Скопируйте из текста об экспрессионизме всё подряд, начиная со слов «Поспешно данный ярлык» и вниз до слов «в формальном аспекте.» включительно.

→ ВЫБРАННЫЙ ТЕКСТ
=-=-=

Субстанциальный аспект данной мысли Э. Нольде о возможности цвета, так или иначе, обыгрывается искусствоведами на протяжении десятилетий, обрастает разными словами, но не видно перспектив ни к осмыслению, ни тем более, устремления к искусствоведческому анализу цвета в работах экспрессионистов (“Моста”, в частности).
     В методах современного искусствоведческого исследования конкретных произведений искусства, методах, имеющих общенаучный характер, хронически не достает традиционных искусствоведческих подходов, среди которых привычный инструментарий в виде анализа и синтеза, сравнения и обобщения, движения от абстрактного к конкретному. Повышенный уровень абстрактного искусствоведческого мышления, видимо, повлёк за собой проблему интерпретации результатов далеко не конкретного исследования.
Поспешно данный ярлык так называемого “экспрессионизма” искусству, непохожему на импрессионизм, так по инерции продолжает “наклеиваться” на все работы, практически, сколько-нибудь напоминающие произведения немецких художников “Моста” или же “Синего всадника”, на все феноменальные явления в области художественного творчества всего периода даже XX века, которые, так или иначе, поддерживают якобы дыхание этого “стиля”. Эта тенденция подтверждается, скажем, Ю. П. Маркиным, который писал, например, что и в 1960 – 1970-е годы “продолжает оставаться экспрессионистским стиль картин Б. Бюффе”47. Несомненно, что стиль экспрессионистский, если его рассматривать в формальном аспекте.
Научный вывод из подобного рода заключения должен был бы претендовать на уровень “глобального” вывода о “несомненной цикличности периодов экспрессии в искусстве последнего тысячелетия”48, таким он (вывод) и представлен. Без точной, однако, дефиниции экспрессионизма невозможно движение вперёд.
 Необходимо учитывать мнение по этому вопросу крупнейших теоретиков XX века: Л. – Г. Буххайма (L.-G. Buchheim), Г. Витека (G. Wietek), М. Моллер (M. Moeller): о новых эстетических категориях, которые были введены в практику творчеством Ван Гога и Климта, а окончательный вариант оформления получили в творчестве Кирхнера; в том числе надо учитывать и мнение Дворжака, А. Г. Габричевского, Э. Панофского, которые были свидетелями и участниками тех исторических событий, какими наполнена была эпоха модерна, когда экспрессионизм зарождался и развивался, а также они были носителями идей, господствующих над умами человечества в то время. Факт такой непосредственной “принадлежности” эпохе экспрессионизма представляет нам их труды подчас в качестве своеобразных исторических документов, разъясняющих возникновение нового искусства из духовных идей того времени. Исследования и объяснение причин и хода развития искусства предстают в свете уникальной картины рассмотрения всеобщего развития духовной культуры человечества. Основные методы работ названных авторов отличны от формального подхода Л. Я. Зивельчинской, В. Туровой, И. С. Куликовой, Г. Недошивина: главным объектом изучения должна быть не форма выражения, а с ней связанное содержание выражения, духовные основы конкретного (рассматриваемого в данном случае) исторического периода.

=-=-=

→ ФРАГМЕНТЫ НАБОРА ДАННЫХ
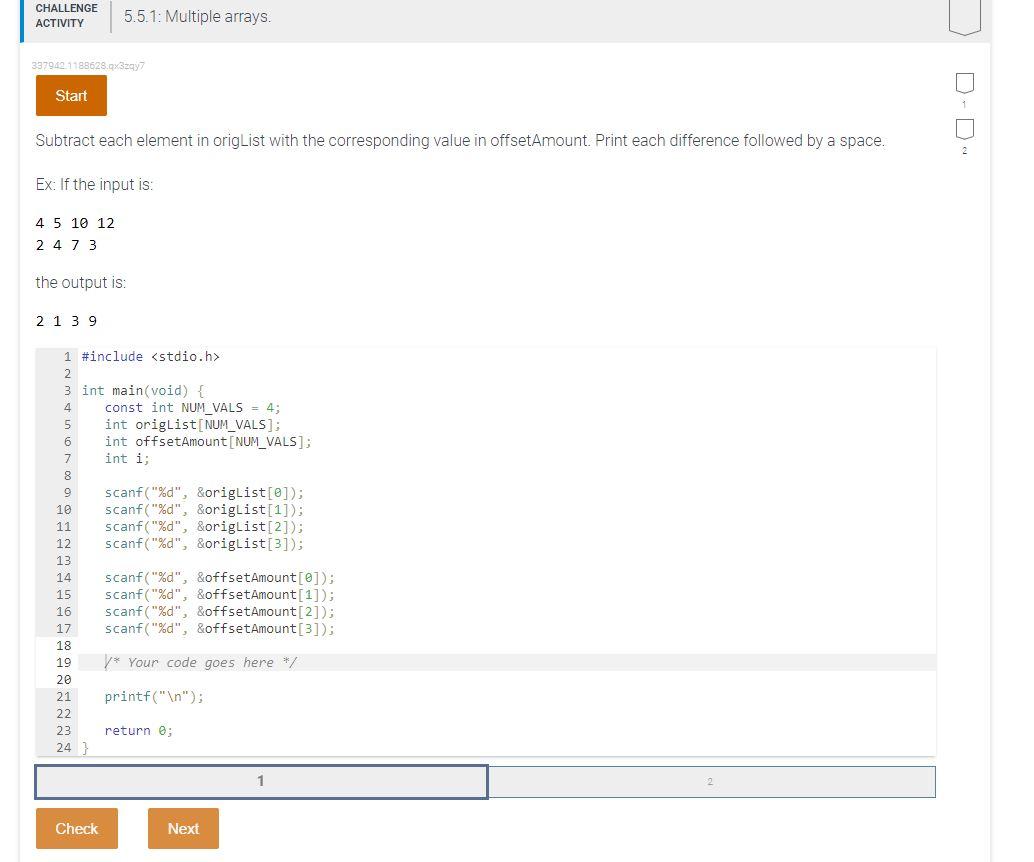Click the include stdio.h line
This screenshot has height=862, width=1034.
click(160, 356)
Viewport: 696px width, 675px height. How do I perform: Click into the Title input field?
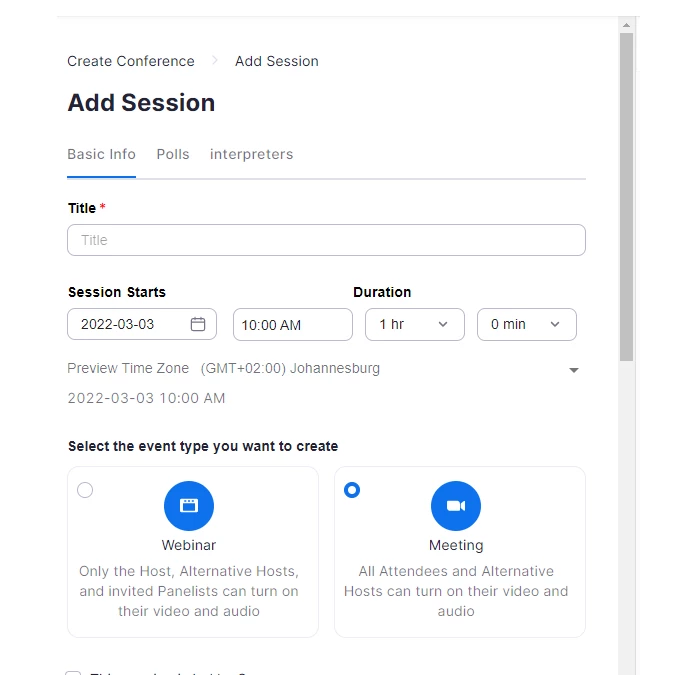(326, 240)
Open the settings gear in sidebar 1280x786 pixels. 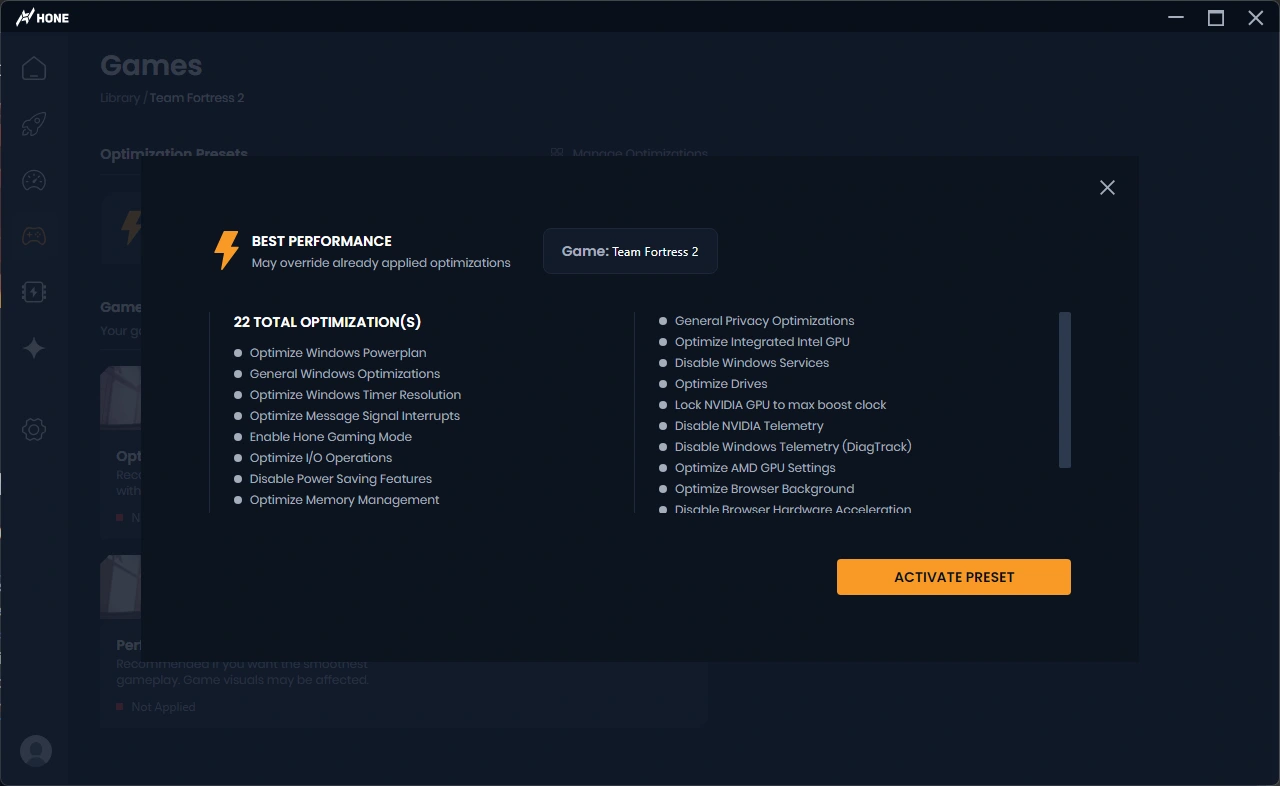click(x=34, y=430)
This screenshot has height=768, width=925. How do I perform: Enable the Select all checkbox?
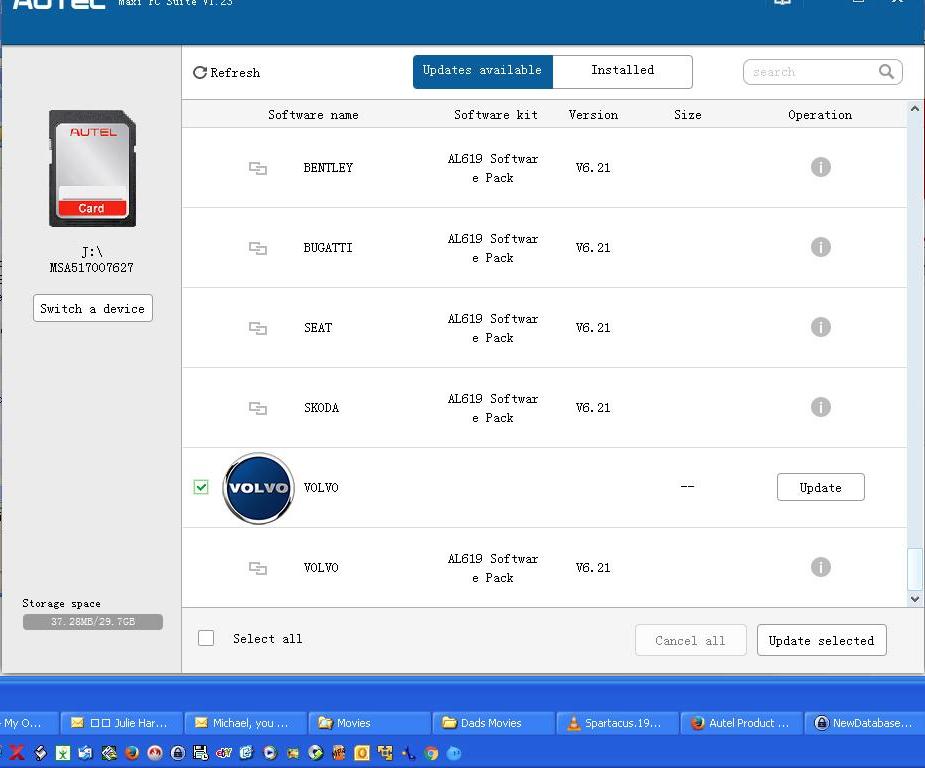pyautogui.click(x=206, y=638)
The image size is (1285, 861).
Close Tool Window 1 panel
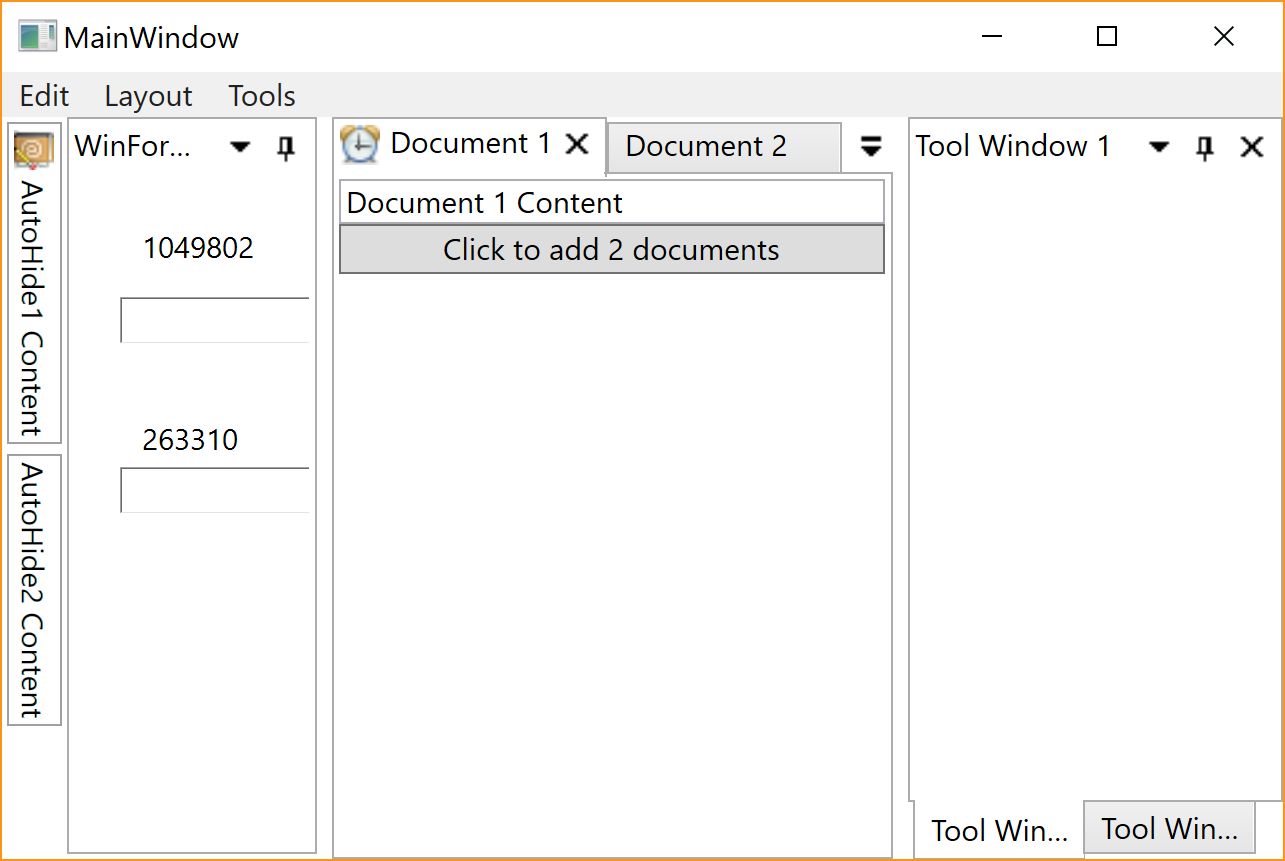[x=1251, y=148]
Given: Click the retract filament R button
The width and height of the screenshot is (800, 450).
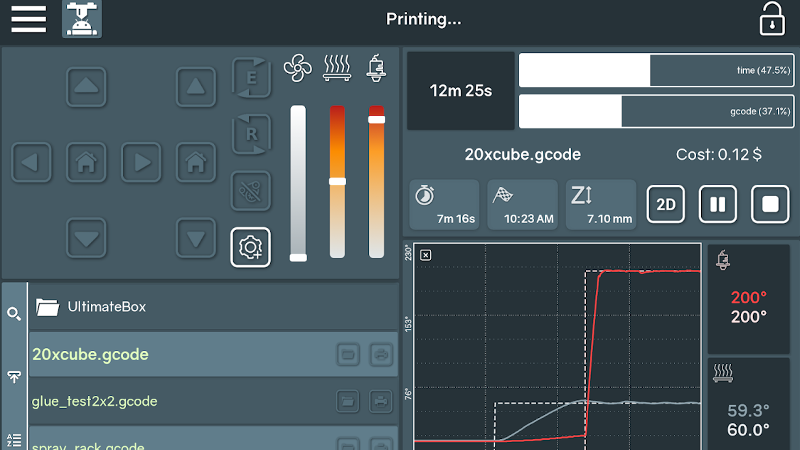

=-=-=

→ РЕЗУЛЬТАТ ЗАДАНИЯ
Поспешно данный ярлык так называемого “экспрессионизма” искусству, непохожему на импрессионизм, так по инерции продолжает “наклеиваться” на все работы, практически, сколько-нибудь напоминающие произведения немецких художников “Моста” или же “Синего всадника”, на все феноменальные явления в области художественного творчества всего периода даже XX века, которые, так или иначе, поддерживают якобы дыхание этого “стиля”. Эта тенденция подтверждается, скажем, Ю. П. Маркиным, который писал, например, что и в 1960 – 1970-е годы “продолжает оставаться экспрессионистским стиль картин Б. Бюффе”47. Несомненно, что стиль экспрессионистский, если его рассматривать в формальном аспекте.